Airstrikes on Syria pit Trump against himself
By: Rachel Marsden
PARIS -- What a difference five years can make. In 2013, then-U.S. President
Barack Obama decided to postpone military action in response to an alleged
Syrian chemical weapons attack in order to let Congress debate the matter and
vote on it. In the meantime, Russia stepped up to oversee the removal of
chemical weapons from the Syrian government's possession, and Congress was
relieved of having to decide the matter.
At the time, private citizen Donald Trump criticized the potential use of U.S. military force in Syria. On September 5, 2013, Trump tweeted: "The only reason President Obama wants to attack Syria is to save face over his very dumb RED LINE statement. Do NOT attack Syria, fix U.S.A."
Fast-forward to April 14, 2018, when Trump retweeted a quote by his U.S. Ambassador to the United Nations , Nikki Haley: "When our president draws a red line, our president enforces the red line."
Citizen Trump was correct about red lines being a bad idea -- including those laid down by now-President Trump -- because they explicitly announce to the world how to trigger you. It's exactly like the parent who says to an unruly child, "Don't make me come over there!" Now the child knows exactly how to get your attention whenever he or she wants it.
The entities at war in Syria -- many of which are terrorists whose activity has been backed by nations seeking to oust Syrian president Bashar al-Assad -- now know exactly how to get Trump's missiles flying into the country. All they have to do is convince the world that chemical weapons have been deployed, thereby crossing the "red line." Before any independent inquiry into an alleged chemical weapons attack can be launched, the missiles will be flying, perhaps even unwittingly providing terrorists with helpful air cover in their fight against the Syrian government.
Trump's missile response amounted to fireworks, or "nosebleed strikes" in military terms. They purportedly struck some old chemical weapons program installations. Given that the U.S. has had a troop presence in Syria for several years, you'd figure these sites would have been neutralized earlier, or at least targeted in a previous airstrike against Syria. The fact that a giant chemical cloud didn't emanate from the strikes and kill everyone in the vicinity suggests that the only ones punished as a result of Trump's red line being crossed were any stray animals who might have been using the buildings for shelter.
Yeah, mission accomplished.
Trump had the right idea about red lines five years ago. Just because he's now surrounded himself with trigger-happy neocons doesn't make the imposition of red lines a better idea now.
The lip-service bombings smack of the kind of insecurity that comes from knowing your actions are unpopular, unauthorized and based on flimsy evidence.
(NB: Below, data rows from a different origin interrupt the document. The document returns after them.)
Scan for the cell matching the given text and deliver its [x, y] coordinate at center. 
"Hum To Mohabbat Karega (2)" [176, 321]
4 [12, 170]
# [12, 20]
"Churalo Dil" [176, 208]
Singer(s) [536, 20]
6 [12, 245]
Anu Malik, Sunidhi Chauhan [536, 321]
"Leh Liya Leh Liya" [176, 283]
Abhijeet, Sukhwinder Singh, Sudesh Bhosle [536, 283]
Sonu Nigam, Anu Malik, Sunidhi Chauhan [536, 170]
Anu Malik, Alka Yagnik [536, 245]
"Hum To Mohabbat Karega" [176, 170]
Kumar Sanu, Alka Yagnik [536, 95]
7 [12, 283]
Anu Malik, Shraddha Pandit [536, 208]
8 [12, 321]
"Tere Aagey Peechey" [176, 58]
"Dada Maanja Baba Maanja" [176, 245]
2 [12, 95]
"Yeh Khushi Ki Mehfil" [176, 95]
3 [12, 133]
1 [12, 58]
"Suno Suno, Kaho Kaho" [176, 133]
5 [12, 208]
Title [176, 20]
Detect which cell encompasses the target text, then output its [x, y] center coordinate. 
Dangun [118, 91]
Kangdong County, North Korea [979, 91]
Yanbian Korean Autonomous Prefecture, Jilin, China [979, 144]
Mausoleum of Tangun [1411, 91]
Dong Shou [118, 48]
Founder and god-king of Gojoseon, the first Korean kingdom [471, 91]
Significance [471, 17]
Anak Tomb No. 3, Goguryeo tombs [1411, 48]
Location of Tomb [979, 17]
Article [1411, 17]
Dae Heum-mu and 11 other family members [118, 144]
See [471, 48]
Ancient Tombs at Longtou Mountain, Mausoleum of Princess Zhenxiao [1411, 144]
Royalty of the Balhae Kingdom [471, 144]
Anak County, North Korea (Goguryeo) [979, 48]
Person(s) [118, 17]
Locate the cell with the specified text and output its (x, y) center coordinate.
Trump isn't enforcing his authority as commander in chief; he's diluting it by appearing as if he's being goaded into useless, symbolic actions by some warmongers in his entourage instead of saving military strikes for times when they might actually have an impact.
Britain and France rode shotgun with Trump into this latest charade, and both countries' parliaments are now debating the legitimacy and legality of their participation in the strikes.
A tweet by citizen Trump from August 31, 2013, nicely summarizes the position of opponents to President Trump's latest strikes: "The President must get Congressional approval before attacking Syria -- big mistake if he does not!"
Great point, citizen Trump! On what legal grounds were these strikes authorized, President Trump?
America and its French and British allies weren't attacked by Syria. And it isn't feasible that any authorization for fighting terrorists in the wake of the September 2001 attacks on American soil could extend to targeting the Syrian government 17 years later.
There has been no official finding on the alleged use of chemical weapons. French President Emmanuel Macron has said that three of the five permanent members of the U.N. Security Council decided to act, so therefore it's justified. Yeah, well, the other two permanent members -- Russia and China -- undoubtedly would have vetoed this little adventure had it come up for a vote. Where does it say that if three out of five permanent members decide to use military force, then it's fine? That's one heck of a precedent for future wars.
The world can be thankful that the recent strikes were primarily symbolic and useless, and we should hope that this miscalculation didn't render the situation on the ground worse for those (including the Syrian military) trying to flush terrorists from their strongholds.